Pragmatic Reasons for Python

  • Ecosystem maturity: PyTorch, Transformers, PEFT, and the entire ML stack are Python-native. Fighting this adds friction without benefit.
  • Rapid iteration: Training experiments need quick turnaround. Python's REPL and debugging tools accelerate development.
  • Community resources: Documentation, tutorials, and troubleshooting are overwhelmingly Python-centric.
  • Contributor accessibility: Most ML practitioners know Python. Lowering the barrier to contribution matters for an open-source project.

The Honest Assessment

Writing training scripts in Simplex today would mean building FFI bindings to PyTorch, reimplementing data loading pipelines, and debugging at the intersection of two complex systems. The cognitive overhead isn't justified when Python scripts work reliably and cost nothing extra to run.

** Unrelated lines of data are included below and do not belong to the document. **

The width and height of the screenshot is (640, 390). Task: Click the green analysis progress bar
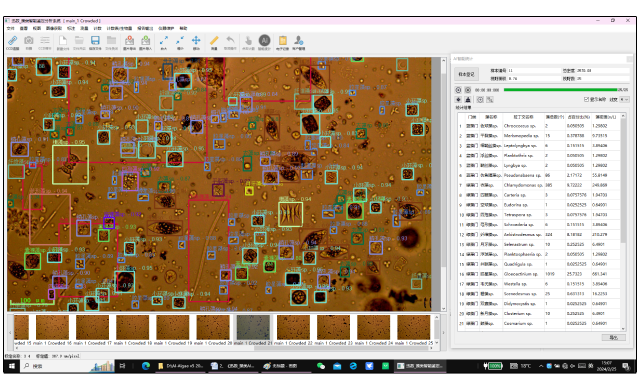560,90
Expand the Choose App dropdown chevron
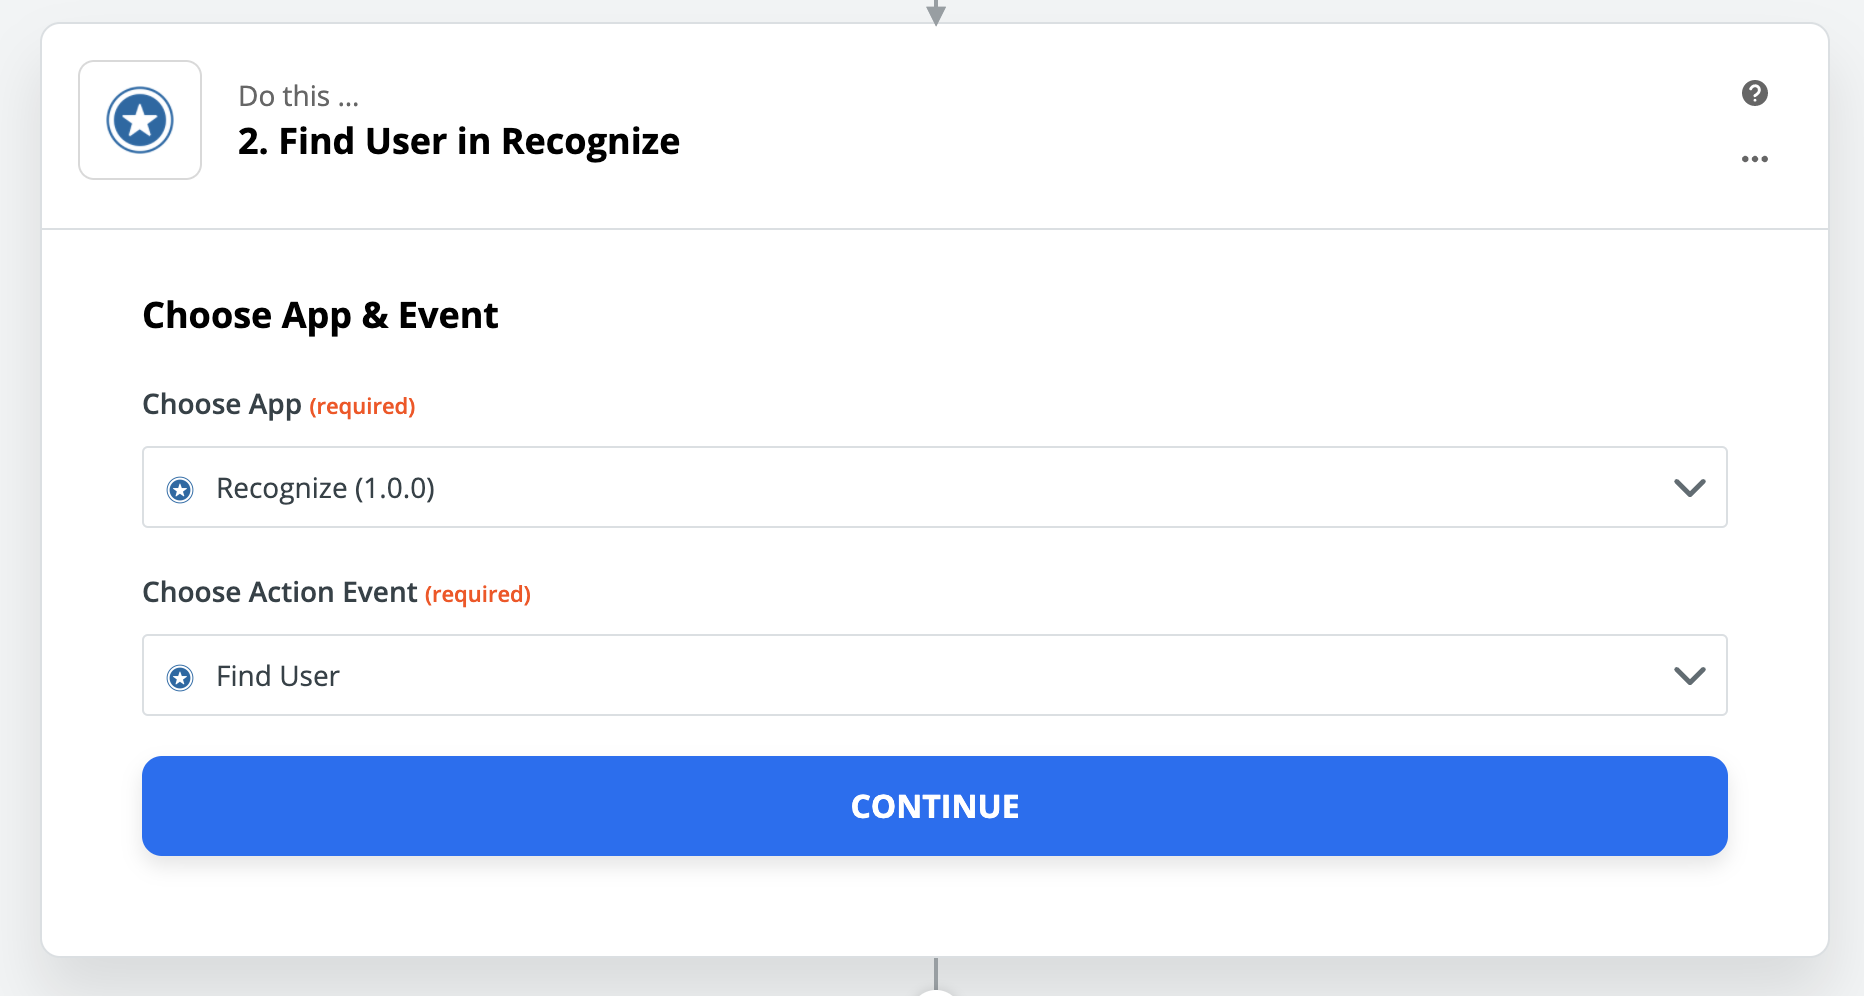This screenshot has height=996, width=1864. coord(1690,489)
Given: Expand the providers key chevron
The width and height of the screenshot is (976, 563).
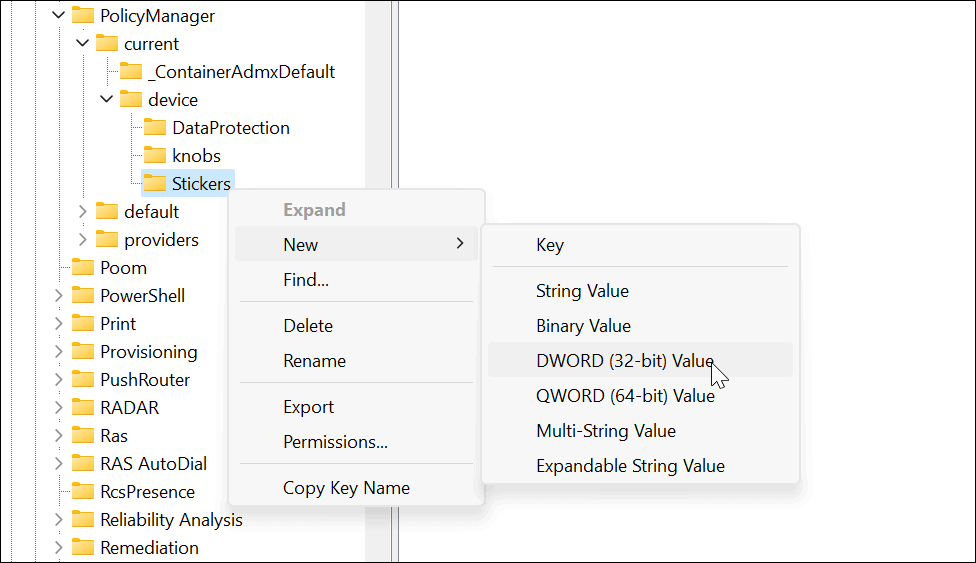Looking at the screenshot, I should pos(83,239).
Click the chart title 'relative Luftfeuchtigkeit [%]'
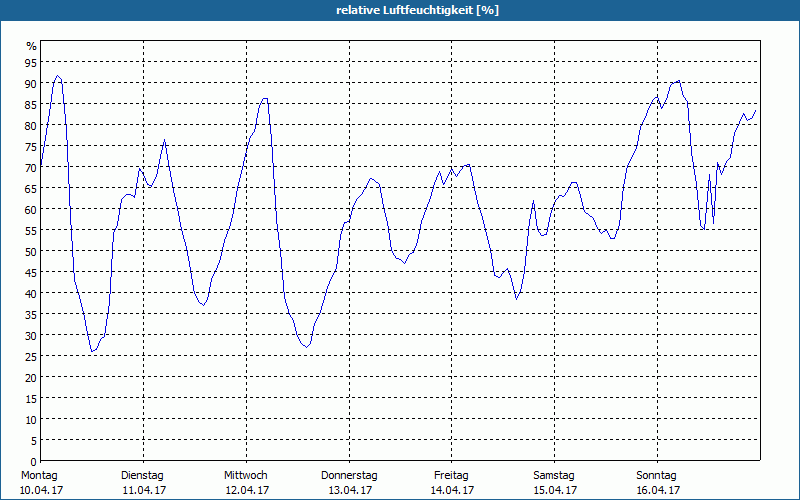This screenshot has height=500, width=800. (417, 10)
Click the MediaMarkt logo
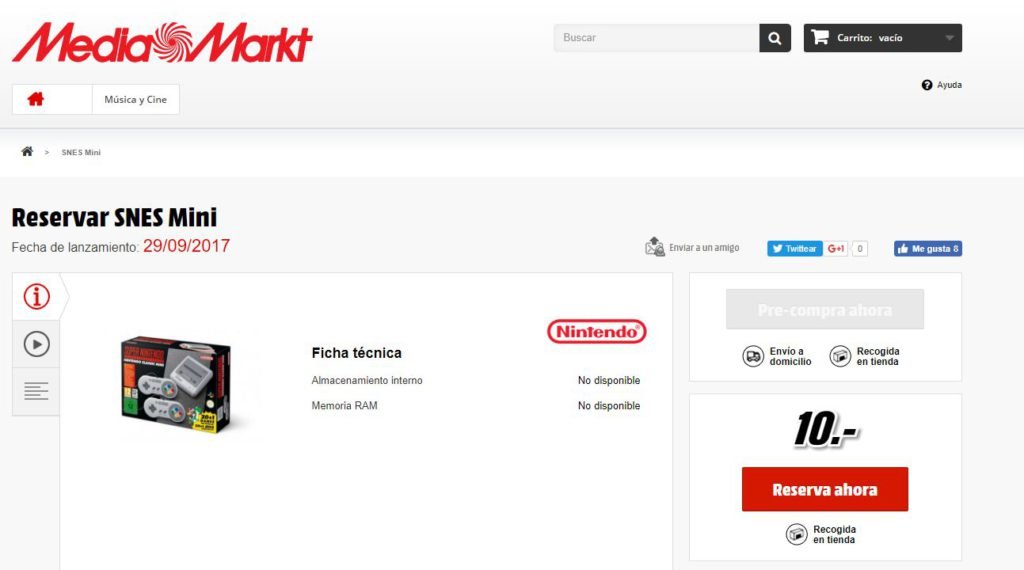The height and width of the screenshot is (570, 1024). (162, 42)
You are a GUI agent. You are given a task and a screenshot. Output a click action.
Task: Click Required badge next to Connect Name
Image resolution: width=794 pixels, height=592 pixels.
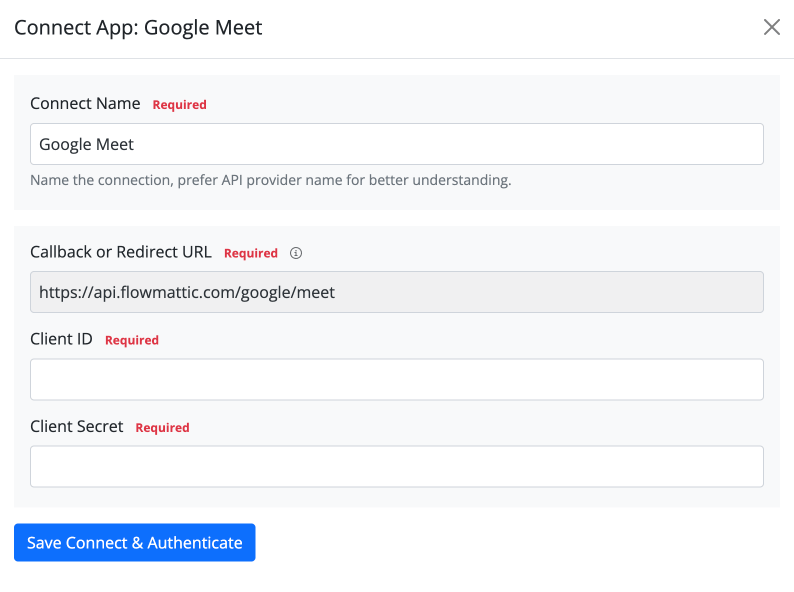click(x=179, y=105)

The Roadmap to Pure Simplex

That said, "training infrastructure in Simplex" is explicitly on our roadmap. The path:

  1. Phase 1 (Current): Python training scripts, Simplex runtime consumes trained models
  2. Phase 2: Simplex FFI bindings to PyTorch C++ API (libtorch)
  3. Phase 3: Native tensor operations in Simplex compiler (post Neural IR)
  4. Phase 4: Self-hosted training—Simplex trains its own specialists

Phase 4 is the goal: a Simplex program that generates training data, fine-tunes adapters, and validates results—all in pure Simplex. This becomes viable after Neural IR lands (see Neural IR roadmap), when the compiler can emit differentiable computation graphs.

Until then, Python training scripts are a pragmatic bridge. They're isolated from the runtime, well-tested, and produce artifacts (GGUF files) that the Simplex runtime consumes cleanly.

Running the Full Pipeline

End-to-end execution:

# 1. Provision infrastructure
cd infrastructure
terraform init
terraform apply -var="use_spot_instance=true"

# 2. Wait for instance (~5 min), SSH in
ssh -i ~/.ssh/<your-private-key>.pem ubuntu@$(terraform output -raw public_ip)

# 3. Activate environment (auto-configured by user_data.sh)
source ~/start-training.sh

# 4. Run full pipeline
python scripts/run_full_training.py --all

# 5. Monitor progress
nvidia-smi -l 5  # GPU utilization
tail -f outputs/training.log

# 6. Export trained model
python scripts/export_to_gguf.py --adapter-path outputs/final

# 7. Download artifacts and terminate
scp -r ubuntu@<instance-ip>:~/simplex-training/exports ./
terraform destroy

Total wall time: 10-14 hours. Total cost: $8-14 on spot instances.

What's Next

The training infrastructure is functional and documented. Immediate next steps:

  • Pilot validation: Run the three-task validation to confirm approach before full specialist training
  • Continuous training: GitHub Actions workflow for automated retraining on dataset updates
  • Adapter registry: Public repository of pre-trained specialist adapters
  • Simplex FFI: Begin Phase 2 bindings to libtorch for future native training

The full training code is available in the Simplex repository under /training. Contributions welcome—especially for new specialist domains and dataset curation.